In today's column, David Brooks laments the decline of democracies in the West, while looking wistfully eastward and saying, Man, those guys may be autocrats, but they sure get their trains to run on time:
... In the U.S., Washington is polarized, stagnant and dysfunctional; a pathetic 26 percent of Americans trust their government to do the right thing. In Europe, elected officials have grown remote from voters, responding poorly to the euro crisis and contributing to massive unemployment.It's never particularly surprising when Tories living in democracies find their hearts racing a bit faster as they gaze admiringly at an authoritarian state -- it's sort of like the good girl from a wealthy family daydreaming about a greaser on a motorbike.
... A new charismatic rival is gaining strength: the Guardian State.... In some ways, these governments look more progressive than the Western model; in some ways, more conservative.
In places like Singapore and China, the best students are ruthlessly culled for government service. The technocratic elites play a bigger role in designing economic life....
These Guardian States have some disadvantages compared with Western democracies. They are more corrupt. Because the systems are top-down, local government tends to be worse. But they have advantages. They are better at long-range thinking and can move fast because they limit democratic feedback and don't face NIMBY-style impediments....

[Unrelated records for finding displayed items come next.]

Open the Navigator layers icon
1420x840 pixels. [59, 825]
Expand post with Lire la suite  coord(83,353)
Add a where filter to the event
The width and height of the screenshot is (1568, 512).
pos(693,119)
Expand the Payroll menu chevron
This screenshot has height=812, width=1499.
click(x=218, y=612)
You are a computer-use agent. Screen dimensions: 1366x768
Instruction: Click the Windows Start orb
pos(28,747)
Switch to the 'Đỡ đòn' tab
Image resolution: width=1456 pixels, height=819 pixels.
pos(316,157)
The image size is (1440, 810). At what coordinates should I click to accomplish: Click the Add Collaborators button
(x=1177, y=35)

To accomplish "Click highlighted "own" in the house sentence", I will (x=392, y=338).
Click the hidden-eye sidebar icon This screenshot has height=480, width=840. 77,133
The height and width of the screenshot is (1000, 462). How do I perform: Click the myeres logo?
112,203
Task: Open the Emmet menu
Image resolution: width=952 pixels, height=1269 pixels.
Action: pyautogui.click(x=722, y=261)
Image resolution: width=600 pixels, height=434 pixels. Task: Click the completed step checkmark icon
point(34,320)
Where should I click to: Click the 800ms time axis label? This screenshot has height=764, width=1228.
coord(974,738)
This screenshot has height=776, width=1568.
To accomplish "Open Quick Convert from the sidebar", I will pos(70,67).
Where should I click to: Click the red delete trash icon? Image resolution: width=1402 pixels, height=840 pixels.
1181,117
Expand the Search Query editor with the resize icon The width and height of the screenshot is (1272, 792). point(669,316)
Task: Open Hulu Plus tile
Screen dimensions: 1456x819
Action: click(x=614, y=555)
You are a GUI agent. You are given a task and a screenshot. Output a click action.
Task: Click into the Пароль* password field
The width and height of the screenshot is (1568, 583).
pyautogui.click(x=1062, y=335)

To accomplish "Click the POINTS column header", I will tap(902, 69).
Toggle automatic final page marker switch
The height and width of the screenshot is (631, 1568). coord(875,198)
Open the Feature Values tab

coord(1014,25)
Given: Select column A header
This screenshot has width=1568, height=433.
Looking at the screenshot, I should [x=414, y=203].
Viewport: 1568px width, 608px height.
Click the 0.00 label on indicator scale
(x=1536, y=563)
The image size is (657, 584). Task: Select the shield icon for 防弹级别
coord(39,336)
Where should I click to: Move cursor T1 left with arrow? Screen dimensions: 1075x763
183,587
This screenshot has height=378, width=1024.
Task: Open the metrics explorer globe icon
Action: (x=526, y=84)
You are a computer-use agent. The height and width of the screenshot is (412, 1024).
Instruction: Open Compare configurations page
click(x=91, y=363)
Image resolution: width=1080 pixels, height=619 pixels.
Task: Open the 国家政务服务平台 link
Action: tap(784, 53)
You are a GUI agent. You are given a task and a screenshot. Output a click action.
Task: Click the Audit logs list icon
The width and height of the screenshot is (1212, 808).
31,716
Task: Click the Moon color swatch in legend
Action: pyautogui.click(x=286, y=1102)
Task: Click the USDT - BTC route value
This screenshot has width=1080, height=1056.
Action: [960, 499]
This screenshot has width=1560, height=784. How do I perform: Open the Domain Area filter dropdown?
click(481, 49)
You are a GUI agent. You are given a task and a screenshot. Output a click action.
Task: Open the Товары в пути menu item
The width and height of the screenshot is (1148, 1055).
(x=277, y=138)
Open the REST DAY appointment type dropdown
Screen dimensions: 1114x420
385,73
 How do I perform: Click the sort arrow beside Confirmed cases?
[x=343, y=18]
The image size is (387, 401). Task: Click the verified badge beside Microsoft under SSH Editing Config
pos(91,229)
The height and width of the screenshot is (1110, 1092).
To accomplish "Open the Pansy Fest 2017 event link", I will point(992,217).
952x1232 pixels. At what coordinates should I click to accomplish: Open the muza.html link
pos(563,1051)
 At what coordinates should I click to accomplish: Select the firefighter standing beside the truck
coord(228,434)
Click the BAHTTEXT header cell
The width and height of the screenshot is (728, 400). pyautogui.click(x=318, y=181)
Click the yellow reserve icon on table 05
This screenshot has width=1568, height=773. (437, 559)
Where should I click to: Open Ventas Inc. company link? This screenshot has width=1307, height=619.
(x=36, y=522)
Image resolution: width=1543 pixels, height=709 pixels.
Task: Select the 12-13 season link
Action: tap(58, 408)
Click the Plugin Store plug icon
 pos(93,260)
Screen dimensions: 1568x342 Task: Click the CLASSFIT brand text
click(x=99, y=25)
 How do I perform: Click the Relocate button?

But if you take Brooks's argument seriously, what's the difference here? He complains about the sclerosis in "democracy," but I'm not sure that word means what he thinks it means:
At the national level, American politics has become neurotically democratic. Politicians are campaigning all the time and can scarcely think beyond the news cycle. Legislators are terrified of offending this or that industry lobby, activist group or donor faction. Unrepresentative groups have disproportionate power in primary elections.That's not democracy; that's corruption. Politicians aren't really "campaigning all the time" -- what they're really doing all the time is fund-raising. And I'm sure Brooks thinks the Sierra Club is as responsible for the long-term decline of Western democracies as Koch Industries, but I beg to differ.
Brooks laments American influence-group politics -- but he says countries like Singapore and China are corrupt, too. So what difference does it make how palms get greased?
I think the difference is that, in Singapore and China, what powerful interest groups want isn't allowed to trump the best interests of the nation. It seems to me that there's more of a sense that the powerful forces in business and government are trying to row in the same direction.
In America, by contrast, we'd benefit from more spending on education, more investment in infrastructure, a shift to a post-fossil-fuels energy mix, and the revival of our middle class. But our elite class doesn't want to take its foot off the necks of consumers, the fossil-fuel giants want to spread the mass delusion that climate change isn't happening, and the typical America fat cat doesn't care if the kids are stupid and the bridges are crumbling as long as his profits are secure. In short, our elites don't care if this country is destroyed -- and European central bankers seem to feel the same way about their countries.
Maybe I'm naive or poorly informed, but I don't see this in China and Singapore to the same extent. I don't know if it's patriotism exactly, but it certainly isn't the anti-patriotism of our elites. Our elites could demand that trains run on time, but they'd rather secure only what suits their own interests. The rest, as far as they're concerned, can rot.